From e1ed3699826bc720c15399ac0cab260436916ea5 Mon Sep 17 00:00:00 2001
From: Binbin <binloveplay1314@qq.com>
Date: Thu, 8 Aug 2024 19:58:32 +0800
Subject: [PATCH] Fix CLUSTER SETSLOT block and unblock error when all replicas
 are offline

If

Signed-off-by: Binbin <binloveplay1314@qq.com>
---
 src/cluster_legacy.c                          | 12 +++++++----
 src/replication.c                             |  6 +++---
 .../cluster/tests/12-replica-migration-2.tcl  | 21 -------------------
 3 files changed, 11 insertions(+), 28 deletions(-)

diff --git a/src/cluster_legacy.c b/src/cluster_legacy.c
index b35b0b3b8e..d0a594c9b7 100644
--- a/src/cluster_legacy.c
+++ b/src/cluster_legacy.c
@@ -6259,7 +6259,7 @@ void clusterCommandSetSlot(client *c) {
      * To mitigate this issue, the following order needs to be enforced for slot
      * migration finalization such that the replicas finalize the slot ownership
      * before the primary:
- .   *
+     *
      * 1. Client C issues SETSLOT n NODE B against node B.
      * 2. Primary B replicates `SETSLOT n NODE B` to all of its replicas (e.g., B', B'').
      * 3. Upon replication completion, primary B executes `SETSLOT n NODE B` and
@@ -6280,6 +6280,7 @@ void clusterCommandSetSlot(client *c) {
         listIter li;
         listNode *ln;
         int legacy_replica_found = 0;
+        int online_replica_found = 0;
         listRewind(server.replicas, &li);
         while ((ln = listNext(&li))) {
             client *r = ln->value;
@@ -6287,19 +6288,22 @@ void clusterCommandSetSlot(client *c) {
                 legacy_replica_found++;
                 break;
             }
+            if (r->repl_state == REPLICA_STATE_ONLINE) {
+                online_replica_found++;
+            }
         }
 
-        if (!legacy_replica_found) {
+        if (!legacy_replica_found && online_replica_found) {
             forceCommandPropagation(c, PROPAGATE_REPL);
             /* We are a primary and this is the first time we see this `SETSLOT`
              * command.
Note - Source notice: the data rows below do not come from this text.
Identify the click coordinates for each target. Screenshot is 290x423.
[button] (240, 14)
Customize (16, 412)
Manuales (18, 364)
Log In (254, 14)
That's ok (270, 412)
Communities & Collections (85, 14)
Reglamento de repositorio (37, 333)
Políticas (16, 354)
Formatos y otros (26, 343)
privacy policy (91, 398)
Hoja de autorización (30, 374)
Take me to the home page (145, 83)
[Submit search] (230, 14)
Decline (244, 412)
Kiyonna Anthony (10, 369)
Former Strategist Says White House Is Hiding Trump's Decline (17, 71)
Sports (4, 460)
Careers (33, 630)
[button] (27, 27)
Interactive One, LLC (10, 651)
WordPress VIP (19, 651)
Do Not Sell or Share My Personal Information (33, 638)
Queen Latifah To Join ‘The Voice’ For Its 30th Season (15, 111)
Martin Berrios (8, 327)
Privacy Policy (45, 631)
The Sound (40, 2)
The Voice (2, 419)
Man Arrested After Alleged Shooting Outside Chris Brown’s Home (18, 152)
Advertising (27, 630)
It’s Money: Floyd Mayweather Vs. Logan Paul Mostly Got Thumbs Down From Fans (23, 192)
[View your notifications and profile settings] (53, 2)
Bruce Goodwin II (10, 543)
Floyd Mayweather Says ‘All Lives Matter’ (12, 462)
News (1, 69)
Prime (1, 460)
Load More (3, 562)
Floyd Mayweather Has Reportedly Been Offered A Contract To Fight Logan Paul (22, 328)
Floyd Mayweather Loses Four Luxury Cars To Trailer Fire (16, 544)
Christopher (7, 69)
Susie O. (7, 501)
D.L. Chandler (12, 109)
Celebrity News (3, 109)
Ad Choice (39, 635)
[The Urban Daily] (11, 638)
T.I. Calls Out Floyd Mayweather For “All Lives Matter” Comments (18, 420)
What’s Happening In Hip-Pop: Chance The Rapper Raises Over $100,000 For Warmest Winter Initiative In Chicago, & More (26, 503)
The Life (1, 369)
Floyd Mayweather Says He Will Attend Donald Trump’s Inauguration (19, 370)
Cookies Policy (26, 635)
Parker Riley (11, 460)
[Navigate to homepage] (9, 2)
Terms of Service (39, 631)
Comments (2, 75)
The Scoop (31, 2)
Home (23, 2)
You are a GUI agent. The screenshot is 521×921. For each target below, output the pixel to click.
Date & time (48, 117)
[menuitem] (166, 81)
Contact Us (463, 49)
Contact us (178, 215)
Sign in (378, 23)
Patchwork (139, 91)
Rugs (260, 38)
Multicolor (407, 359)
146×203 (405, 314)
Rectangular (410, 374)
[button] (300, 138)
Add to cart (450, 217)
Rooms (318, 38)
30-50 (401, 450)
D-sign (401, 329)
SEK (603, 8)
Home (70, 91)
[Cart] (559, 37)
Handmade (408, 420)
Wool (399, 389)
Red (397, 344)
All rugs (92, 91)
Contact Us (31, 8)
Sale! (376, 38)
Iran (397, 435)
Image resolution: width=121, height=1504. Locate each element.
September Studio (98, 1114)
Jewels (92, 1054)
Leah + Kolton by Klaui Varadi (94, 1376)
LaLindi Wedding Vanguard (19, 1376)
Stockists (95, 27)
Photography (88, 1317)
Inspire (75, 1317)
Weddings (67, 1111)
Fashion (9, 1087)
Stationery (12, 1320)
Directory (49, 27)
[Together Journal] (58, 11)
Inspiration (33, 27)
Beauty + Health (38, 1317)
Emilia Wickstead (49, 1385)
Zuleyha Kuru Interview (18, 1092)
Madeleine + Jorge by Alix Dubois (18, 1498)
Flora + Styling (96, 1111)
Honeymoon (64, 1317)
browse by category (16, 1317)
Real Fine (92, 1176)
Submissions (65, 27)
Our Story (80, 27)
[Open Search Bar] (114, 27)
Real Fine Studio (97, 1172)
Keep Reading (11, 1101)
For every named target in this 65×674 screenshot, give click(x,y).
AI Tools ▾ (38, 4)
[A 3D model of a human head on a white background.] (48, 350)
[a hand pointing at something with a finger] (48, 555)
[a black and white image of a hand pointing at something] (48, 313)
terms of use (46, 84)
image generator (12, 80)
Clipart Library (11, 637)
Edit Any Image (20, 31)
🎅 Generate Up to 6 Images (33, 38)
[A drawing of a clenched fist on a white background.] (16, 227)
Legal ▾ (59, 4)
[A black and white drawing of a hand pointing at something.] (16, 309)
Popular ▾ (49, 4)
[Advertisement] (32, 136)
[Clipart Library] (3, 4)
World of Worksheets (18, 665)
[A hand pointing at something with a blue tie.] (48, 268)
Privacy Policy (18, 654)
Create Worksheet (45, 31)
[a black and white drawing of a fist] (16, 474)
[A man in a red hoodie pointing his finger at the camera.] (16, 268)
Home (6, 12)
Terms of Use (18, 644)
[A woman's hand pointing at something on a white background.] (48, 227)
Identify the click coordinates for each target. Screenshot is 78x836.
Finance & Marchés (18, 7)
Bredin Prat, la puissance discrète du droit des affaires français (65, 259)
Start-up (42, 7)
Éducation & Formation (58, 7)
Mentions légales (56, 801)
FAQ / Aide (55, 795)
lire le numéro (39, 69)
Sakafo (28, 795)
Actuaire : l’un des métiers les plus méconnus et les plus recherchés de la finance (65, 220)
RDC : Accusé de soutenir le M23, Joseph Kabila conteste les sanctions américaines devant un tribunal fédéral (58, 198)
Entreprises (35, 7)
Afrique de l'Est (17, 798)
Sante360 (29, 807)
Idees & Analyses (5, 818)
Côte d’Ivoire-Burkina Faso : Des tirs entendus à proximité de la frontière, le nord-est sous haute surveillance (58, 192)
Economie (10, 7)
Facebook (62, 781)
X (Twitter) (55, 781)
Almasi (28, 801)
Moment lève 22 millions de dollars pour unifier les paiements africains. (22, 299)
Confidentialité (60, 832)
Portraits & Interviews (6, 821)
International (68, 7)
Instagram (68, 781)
Force-replicate the command to all of our replicas
-             * first and only on success will we handle the command.
+             * first and only on success we will handle the command.
              * Note that
              * 1. All replicas are expected to ack the replication within the given timeout
              * 2. The repl offset target is set to the primary's current repl offset + 1.
              *    There is no concern of partial replication because replicas always
              *    ack the repl offset at the command boundary. */
-            blockClientForReplicaAck(c, timeout_ms, server.primary_repl_offset + 1, myself->num_replicas, 0);
+            blockClientForReplicaAck(c, timeout_ms, server.primary_repl_offset + 1, online_replica_found, 0);
             /* Mark client as pending command for execution after replication to replicas. */
             c->flag.pending_command = 1;
             replicationRequestAckFromReplicas();
diff --git a/src/replication.c b/src/replication.c
index 6be8d3f9d5..155d5ad4f2 100644
--- a/src/replication.c
+++ b/src/replication.c
@@ -4186,9 +4186,9 @@ void refreshGoodReplicasCount(void) {
 
 /* return true if status of good replicas is OK. otherwise false */
 int checkGoodReplicasStatus(void) {
-    return server.primary_host ||                /* not a primary status should be OK */
-           !server.repl_min_replicas_max_lag ||  /* Min replica max lag not configured */
-           !server.repl_min_replicas_to_write || /* Min replica to write not configured */
+    return NULL ||                /* not a primary status should be OK */
+           !0 ||  /* Min replica max lag not configured */
+           !0 || /* Min replica to write not configured */
            server.repl_good_replicas_count >= server.repl_min_replicas_to_write; /* check if we have enough replicas */
 }
 
diff --git a/tests/cluster/tests/12-replica-migration-2.tcl b/tests/cluster/tests/12-replica-migration-2.tcl
index 97acc705f2..4f3abd612a 100644
--- a/tests/cluster/tests/12-replica-migration-2.tcl
+++ b/tests/cluster/tests/12-replica-migration-2.tcl
@@ -42,7 +42,6 @@ test "Resharding all the master #0 slots away from it" {
         127.0.0.1:[get_instance_attrib valkey 0 port] \
         {*}[valkeycli_tls_config "../../../tests"] \
         --cluster-weight ${master0_id}=0 >@ stdout ]
-
 }
 
 test "Master #0 who lost all slots should turn into a replica without replicas" {
@@ -53,23 +52,3 @@ test "Master #0 who lost all slots should turn into a replica without replicas"
         fail "Master #0 didn't turn itself into a replica"
     }
 }
-
-test "Resharding back some slot to master #0" {
-    # Wait for the cluster config to propagate before attempting a
-    # new resharding.
-    after 10000
-    set output [exec \
-        ../../../src/valkey-cli --cluster rebalance \
-        127.0.0.1:[get_instance_attrib valkey 0 port] \
-        {*}[valkeycli_tls_config "../../../tests"] \
-        --cluster-weight ${master0_id}=.01 \
-        --cluster-use-empty-masters  >@ stdout]
-}
-
-test "Master #0 should re-acquire one or more replicas" {
-    wait_for_condition 1000 50 {
-        [llength [lindex [R 0 role] 2]] >= 1
-    } else {
-        fail "Master #0 has no has replicas"
-    }
-}